*HOW TO COMPLETE THIS TASK*: Reproduce, exactly and in full, the lines from the one with "Open the Obras combo box dropdown" through the one with "You are a GUI" in the data below; drop pictures.
Top of INFORMATION PROVIDED
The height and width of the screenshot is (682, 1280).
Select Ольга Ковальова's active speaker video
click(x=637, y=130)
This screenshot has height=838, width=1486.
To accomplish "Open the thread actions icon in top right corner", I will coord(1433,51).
Bottom of INFORMATION PROVIDED
Top of INFORMATION PROVIDED
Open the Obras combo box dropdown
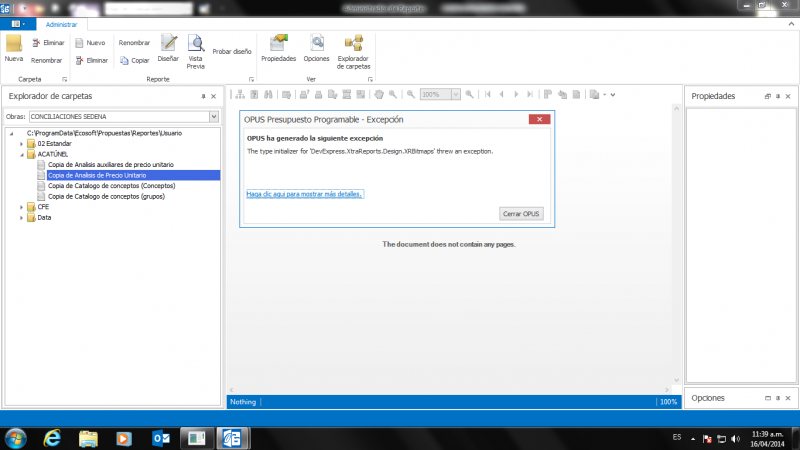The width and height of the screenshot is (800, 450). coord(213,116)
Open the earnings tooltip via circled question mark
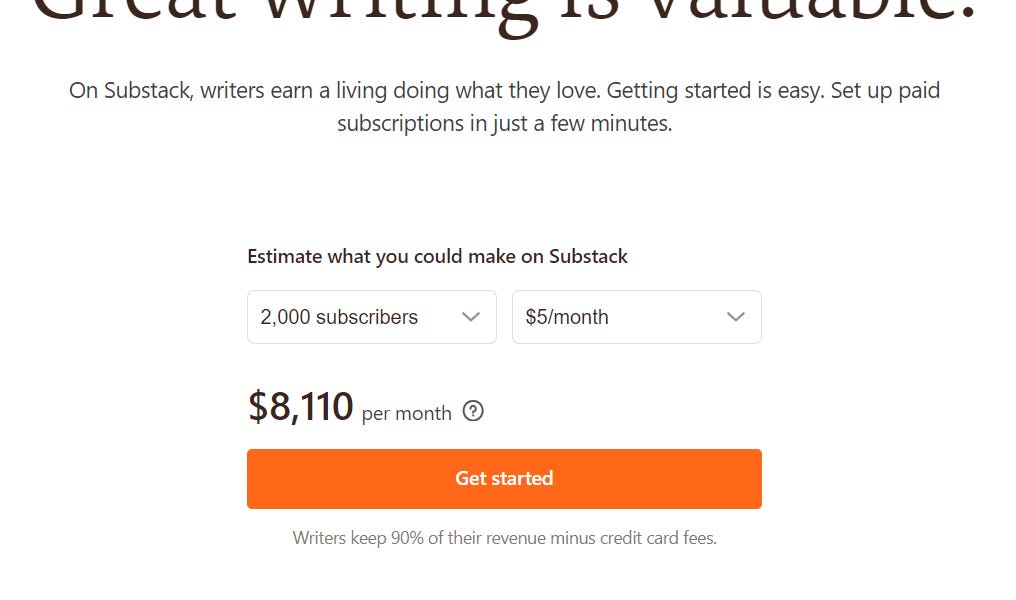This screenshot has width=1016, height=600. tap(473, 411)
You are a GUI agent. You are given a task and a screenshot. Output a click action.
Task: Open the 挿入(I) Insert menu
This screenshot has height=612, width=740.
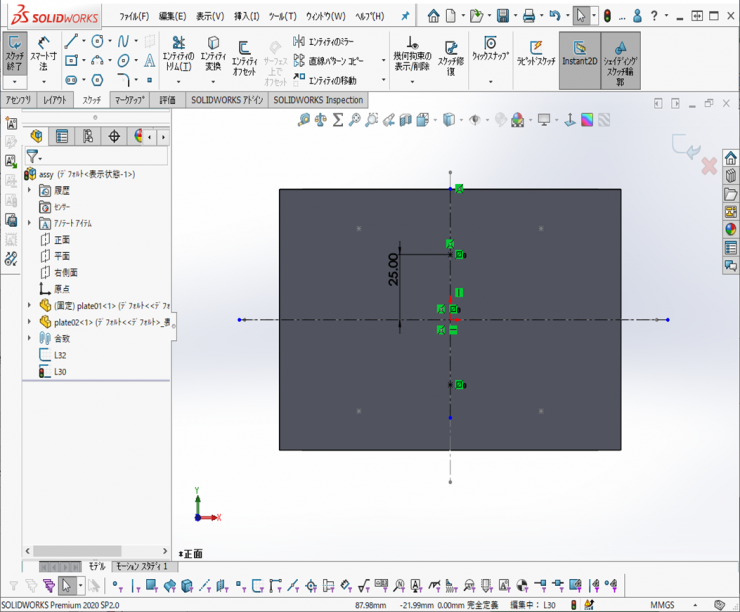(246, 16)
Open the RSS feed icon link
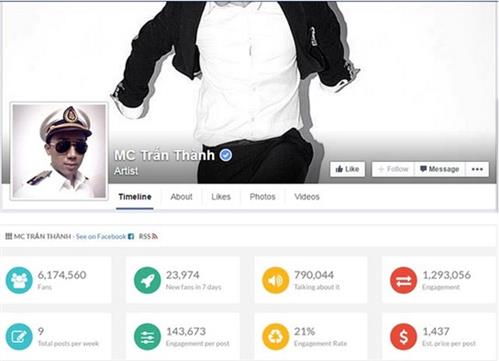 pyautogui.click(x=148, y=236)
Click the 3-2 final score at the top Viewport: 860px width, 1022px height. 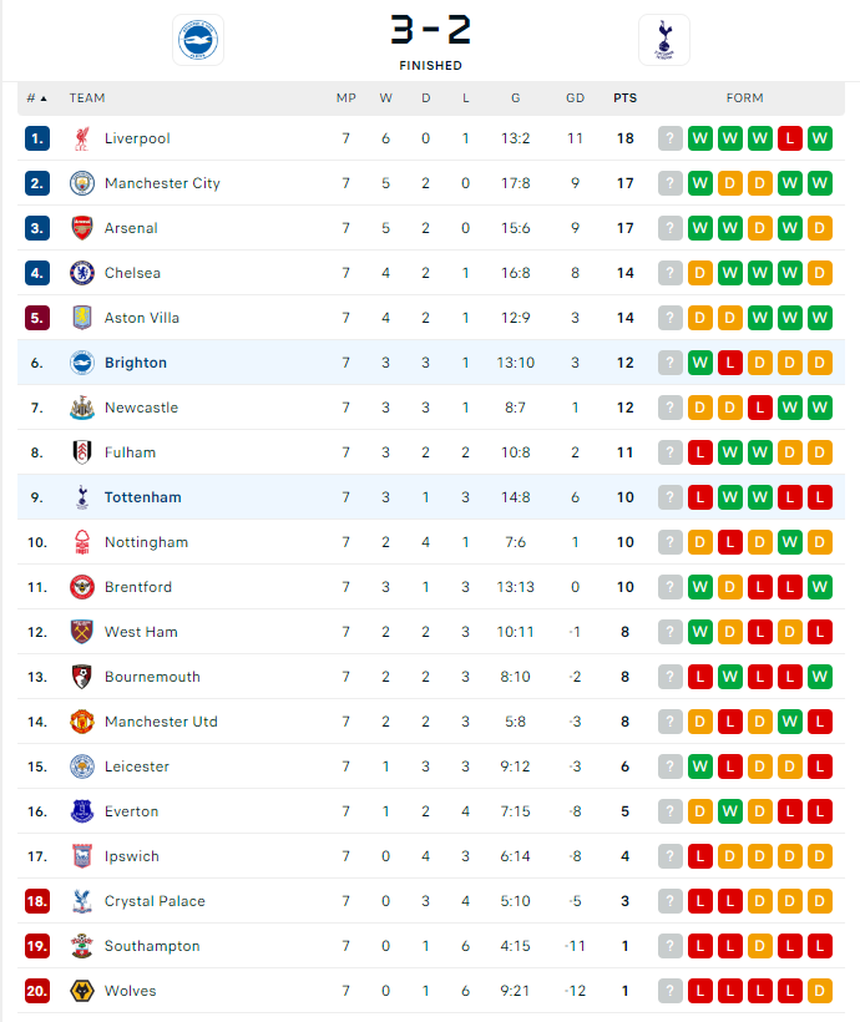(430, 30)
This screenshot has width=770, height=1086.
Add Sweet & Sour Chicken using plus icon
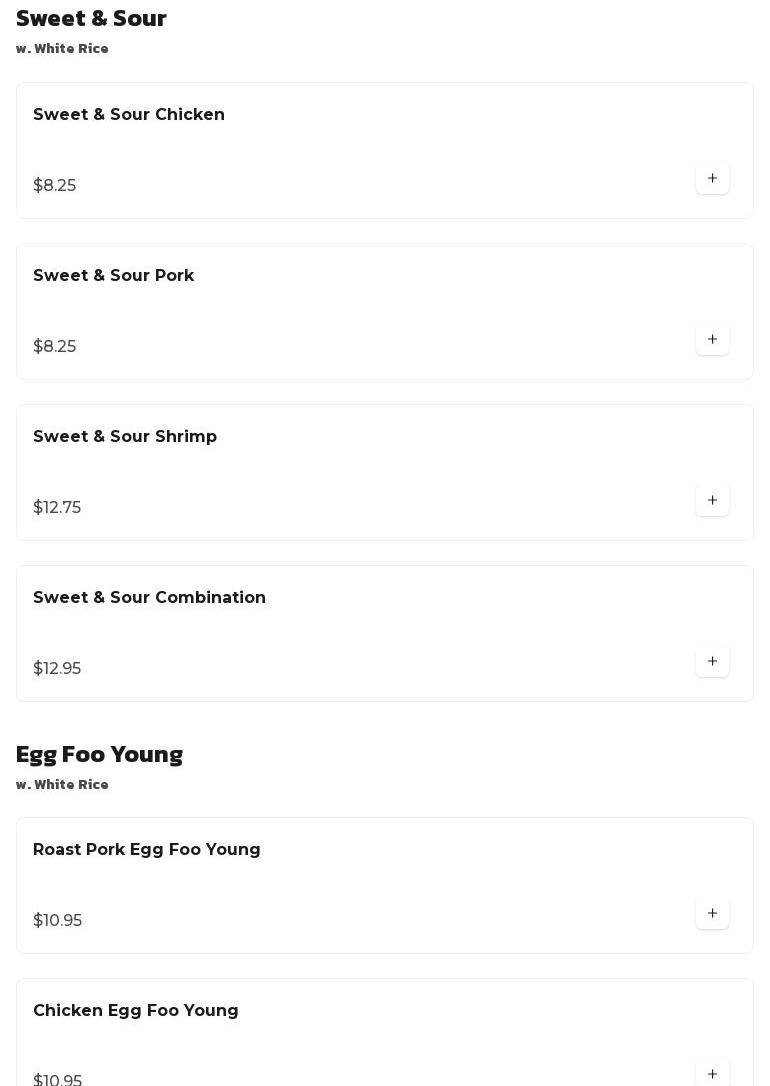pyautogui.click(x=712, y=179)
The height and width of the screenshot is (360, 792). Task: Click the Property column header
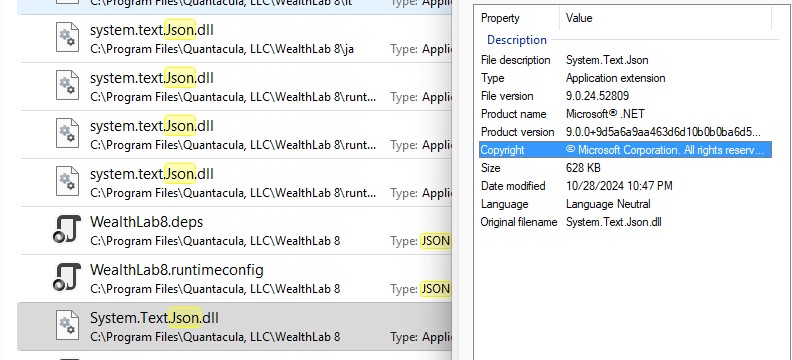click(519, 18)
Bottom of INFORMATION PROVIDED
*RESULT FOR THIS EXERCISE*:
Open the Obras combo box dropdown
The width and height of the screenshot is (800, 450). coord(213,116)
Open the earnings tooltip via circled question mark
This screenshot has width=1016, height=600. tap(473, 411)
You are a GUI agent. You are given a task and a screenshot. Output a click action.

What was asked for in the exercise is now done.